Platzmeister Willy Schicker berichtete über seine steten Bemühungen, die Attraktivität des Festes zu steigern und die Platzressourcen optimal auszuschöpfen. Josef Steinhuber bedankte sich im Namen des Komitees beim 1.Präsident Walter Fritz für sein Engagement und die umsichtige Führung. Präsident Walter Fritz zollte zum Abschluss seinen Leuten große Anerkennung für ihre Arbeit, die in der Bevölkerung eine hohe Wertschätzung hat. In den Dank schloss er ein die Vorstandschaft, ferner die einzelnen Arbeitsgruppen, deren Verantwortliche und Helfer. Ferner gab es Dankesworte an die 1. Bürgermeisterin Oswald für die gute Zusammenarbeit mit der Stadt und allen Einrichtungen und an Familie Falter mit gesamten Personal sowie auch dem Festplatznachbarn, Familie Holz-Schiller.

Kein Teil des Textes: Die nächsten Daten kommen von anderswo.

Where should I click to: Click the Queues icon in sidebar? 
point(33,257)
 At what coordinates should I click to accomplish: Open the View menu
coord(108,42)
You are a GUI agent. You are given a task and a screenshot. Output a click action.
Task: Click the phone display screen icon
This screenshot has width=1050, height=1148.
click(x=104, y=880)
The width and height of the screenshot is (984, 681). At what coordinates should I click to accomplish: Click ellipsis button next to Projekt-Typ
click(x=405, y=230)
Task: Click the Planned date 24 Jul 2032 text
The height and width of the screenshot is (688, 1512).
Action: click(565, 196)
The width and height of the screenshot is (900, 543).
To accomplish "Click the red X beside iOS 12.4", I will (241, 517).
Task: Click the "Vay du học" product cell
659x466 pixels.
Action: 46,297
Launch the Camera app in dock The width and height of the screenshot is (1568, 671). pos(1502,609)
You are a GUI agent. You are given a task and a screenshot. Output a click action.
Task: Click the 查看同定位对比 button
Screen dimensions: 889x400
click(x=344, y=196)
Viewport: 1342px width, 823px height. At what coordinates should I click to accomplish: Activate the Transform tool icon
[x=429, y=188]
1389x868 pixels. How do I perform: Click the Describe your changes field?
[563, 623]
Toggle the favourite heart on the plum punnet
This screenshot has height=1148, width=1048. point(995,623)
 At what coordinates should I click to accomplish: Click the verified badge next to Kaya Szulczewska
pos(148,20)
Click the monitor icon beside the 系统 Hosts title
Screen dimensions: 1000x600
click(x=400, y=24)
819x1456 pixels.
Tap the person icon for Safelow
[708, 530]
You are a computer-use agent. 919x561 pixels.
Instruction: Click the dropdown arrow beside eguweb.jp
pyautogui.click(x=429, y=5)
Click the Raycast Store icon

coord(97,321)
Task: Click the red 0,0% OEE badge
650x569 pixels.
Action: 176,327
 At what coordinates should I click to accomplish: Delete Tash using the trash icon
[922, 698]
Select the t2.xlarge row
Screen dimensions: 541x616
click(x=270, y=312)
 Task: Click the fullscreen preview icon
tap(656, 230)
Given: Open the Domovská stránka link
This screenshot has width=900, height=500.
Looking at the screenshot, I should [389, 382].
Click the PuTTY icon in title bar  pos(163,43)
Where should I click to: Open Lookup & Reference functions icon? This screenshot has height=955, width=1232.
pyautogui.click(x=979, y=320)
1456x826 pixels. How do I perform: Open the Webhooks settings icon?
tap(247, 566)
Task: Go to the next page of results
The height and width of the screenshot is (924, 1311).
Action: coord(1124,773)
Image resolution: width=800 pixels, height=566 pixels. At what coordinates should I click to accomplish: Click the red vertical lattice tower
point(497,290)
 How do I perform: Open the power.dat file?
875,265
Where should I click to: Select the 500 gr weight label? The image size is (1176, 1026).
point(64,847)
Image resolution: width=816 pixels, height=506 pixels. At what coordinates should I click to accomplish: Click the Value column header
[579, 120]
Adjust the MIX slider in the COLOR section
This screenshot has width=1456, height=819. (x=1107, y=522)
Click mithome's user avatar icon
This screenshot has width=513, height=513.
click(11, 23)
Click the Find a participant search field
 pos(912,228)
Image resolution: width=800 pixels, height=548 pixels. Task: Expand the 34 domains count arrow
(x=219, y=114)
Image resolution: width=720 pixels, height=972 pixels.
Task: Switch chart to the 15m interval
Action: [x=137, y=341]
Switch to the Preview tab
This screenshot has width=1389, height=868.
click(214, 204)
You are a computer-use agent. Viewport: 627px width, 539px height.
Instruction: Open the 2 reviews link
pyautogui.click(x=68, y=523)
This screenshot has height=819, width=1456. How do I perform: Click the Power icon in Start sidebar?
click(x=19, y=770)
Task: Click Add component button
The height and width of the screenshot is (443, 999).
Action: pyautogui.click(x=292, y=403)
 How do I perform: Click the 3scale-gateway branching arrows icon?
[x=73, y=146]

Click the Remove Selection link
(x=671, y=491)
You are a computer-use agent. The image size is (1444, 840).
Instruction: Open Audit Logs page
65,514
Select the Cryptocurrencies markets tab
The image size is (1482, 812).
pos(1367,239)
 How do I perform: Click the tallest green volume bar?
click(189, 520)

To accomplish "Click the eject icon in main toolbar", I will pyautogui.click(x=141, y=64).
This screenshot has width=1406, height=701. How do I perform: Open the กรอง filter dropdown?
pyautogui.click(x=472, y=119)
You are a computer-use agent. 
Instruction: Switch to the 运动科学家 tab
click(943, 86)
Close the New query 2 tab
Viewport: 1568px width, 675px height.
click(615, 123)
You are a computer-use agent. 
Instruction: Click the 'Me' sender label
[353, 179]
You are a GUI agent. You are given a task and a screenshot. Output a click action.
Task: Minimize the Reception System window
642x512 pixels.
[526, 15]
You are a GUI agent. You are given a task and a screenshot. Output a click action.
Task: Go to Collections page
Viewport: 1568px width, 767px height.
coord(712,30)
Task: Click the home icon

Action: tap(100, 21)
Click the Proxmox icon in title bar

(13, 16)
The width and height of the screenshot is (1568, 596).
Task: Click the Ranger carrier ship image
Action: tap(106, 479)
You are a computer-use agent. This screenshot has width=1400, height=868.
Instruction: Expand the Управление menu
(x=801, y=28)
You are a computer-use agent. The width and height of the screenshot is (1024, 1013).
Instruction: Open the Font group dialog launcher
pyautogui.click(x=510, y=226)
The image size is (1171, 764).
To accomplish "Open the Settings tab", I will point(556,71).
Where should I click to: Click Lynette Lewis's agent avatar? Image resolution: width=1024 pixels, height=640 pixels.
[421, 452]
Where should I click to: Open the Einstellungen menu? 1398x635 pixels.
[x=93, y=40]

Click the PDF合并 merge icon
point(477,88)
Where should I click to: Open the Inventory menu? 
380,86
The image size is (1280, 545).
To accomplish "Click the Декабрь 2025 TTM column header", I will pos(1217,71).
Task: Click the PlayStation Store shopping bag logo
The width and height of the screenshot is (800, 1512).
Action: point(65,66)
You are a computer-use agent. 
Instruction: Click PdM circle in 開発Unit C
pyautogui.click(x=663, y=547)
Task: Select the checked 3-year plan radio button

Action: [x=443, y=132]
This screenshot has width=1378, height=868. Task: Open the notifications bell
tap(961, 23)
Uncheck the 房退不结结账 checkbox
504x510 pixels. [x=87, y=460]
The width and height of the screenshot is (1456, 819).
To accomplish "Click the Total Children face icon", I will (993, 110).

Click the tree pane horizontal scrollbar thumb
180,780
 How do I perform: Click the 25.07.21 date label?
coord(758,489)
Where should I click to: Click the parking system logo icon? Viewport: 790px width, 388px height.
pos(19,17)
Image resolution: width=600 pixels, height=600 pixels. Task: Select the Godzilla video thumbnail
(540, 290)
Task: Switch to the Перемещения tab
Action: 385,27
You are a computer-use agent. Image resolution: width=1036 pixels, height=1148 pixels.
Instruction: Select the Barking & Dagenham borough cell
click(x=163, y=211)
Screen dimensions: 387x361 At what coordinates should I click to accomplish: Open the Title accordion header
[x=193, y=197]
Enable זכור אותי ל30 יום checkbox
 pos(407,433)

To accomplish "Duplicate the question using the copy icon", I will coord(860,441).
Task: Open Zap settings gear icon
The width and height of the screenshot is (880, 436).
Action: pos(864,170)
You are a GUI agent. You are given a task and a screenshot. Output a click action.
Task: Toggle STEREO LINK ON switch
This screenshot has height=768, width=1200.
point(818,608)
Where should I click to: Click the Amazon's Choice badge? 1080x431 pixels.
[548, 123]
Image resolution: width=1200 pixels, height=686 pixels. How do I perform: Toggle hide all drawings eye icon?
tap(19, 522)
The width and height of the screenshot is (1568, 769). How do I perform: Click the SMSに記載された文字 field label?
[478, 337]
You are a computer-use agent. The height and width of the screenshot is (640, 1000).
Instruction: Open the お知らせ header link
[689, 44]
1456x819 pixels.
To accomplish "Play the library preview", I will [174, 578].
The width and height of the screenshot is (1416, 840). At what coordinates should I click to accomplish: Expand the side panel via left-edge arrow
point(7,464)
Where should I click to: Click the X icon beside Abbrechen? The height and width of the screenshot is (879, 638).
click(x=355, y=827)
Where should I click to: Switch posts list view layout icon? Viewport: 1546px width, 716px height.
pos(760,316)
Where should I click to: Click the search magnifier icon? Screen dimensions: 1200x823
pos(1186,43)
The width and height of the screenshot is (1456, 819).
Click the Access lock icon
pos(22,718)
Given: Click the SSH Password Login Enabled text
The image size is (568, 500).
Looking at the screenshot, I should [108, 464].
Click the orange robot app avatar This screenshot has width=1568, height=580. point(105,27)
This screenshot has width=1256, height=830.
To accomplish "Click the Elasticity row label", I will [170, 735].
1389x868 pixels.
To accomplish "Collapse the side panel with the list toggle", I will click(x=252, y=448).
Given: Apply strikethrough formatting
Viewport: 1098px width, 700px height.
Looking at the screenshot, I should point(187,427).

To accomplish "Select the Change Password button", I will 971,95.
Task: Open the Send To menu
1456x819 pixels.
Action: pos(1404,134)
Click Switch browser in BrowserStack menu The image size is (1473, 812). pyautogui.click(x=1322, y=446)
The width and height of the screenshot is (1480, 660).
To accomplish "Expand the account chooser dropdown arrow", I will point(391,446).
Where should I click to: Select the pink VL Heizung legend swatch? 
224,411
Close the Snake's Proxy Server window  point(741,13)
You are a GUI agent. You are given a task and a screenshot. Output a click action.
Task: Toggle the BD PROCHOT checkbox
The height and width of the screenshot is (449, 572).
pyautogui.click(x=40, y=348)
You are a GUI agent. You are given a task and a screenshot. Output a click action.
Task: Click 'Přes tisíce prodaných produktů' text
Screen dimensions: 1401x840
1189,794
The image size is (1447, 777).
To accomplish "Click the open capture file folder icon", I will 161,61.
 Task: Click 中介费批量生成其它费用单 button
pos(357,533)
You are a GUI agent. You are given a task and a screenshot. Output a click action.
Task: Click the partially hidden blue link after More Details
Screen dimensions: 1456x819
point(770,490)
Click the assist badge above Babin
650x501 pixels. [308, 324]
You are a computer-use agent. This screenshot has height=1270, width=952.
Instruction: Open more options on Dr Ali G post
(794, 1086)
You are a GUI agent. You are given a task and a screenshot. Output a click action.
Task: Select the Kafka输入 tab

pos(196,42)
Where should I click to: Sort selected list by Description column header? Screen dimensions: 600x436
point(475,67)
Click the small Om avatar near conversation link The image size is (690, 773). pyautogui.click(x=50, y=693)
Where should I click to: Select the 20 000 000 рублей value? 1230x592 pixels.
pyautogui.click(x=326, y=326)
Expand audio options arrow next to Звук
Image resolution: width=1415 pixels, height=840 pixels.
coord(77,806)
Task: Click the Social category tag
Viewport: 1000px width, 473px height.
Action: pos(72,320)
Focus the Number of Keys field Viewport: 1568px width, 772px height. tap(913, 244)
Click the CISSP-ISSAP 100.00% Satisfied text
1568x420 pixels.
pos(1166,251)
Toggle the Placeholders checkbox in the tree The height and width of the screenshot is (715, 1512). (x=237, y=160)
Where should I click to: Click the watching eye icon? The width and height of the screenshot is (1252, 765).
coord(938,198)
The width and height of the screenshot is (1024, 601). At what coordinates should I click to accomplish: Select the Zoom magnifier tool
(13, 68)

In ihrem Grußwort würdigte die Bürgermeisterin den persönlichen Einsatz der Komiteemitglieder und aller Helfer für das Heimatstadt. „Das Pichelsteinerfest hat mit seinen Attraktionen und Rahmenveranstaltungen eine sehr große überregionale Ausstrahlung“ sagte sie. Anschließend übernahm sie die Wahlleitung. Auf Vorschlag des Ehrenmitglieds Kurt Fiederling wurde die bisherige Vorstandschaft auch in der Neuwahl wieder einmütig bestätigt.

Die Sorgen des Pichelsteinerkomitees, dass wegen des anstehenden Stadtplatzumbaues eventuell der Festzug beeinträchtigt werden könnte, wurden durch Erläuterungen der Bürgermeisterin Oswald über den geplanten Bauablauf zerstreut.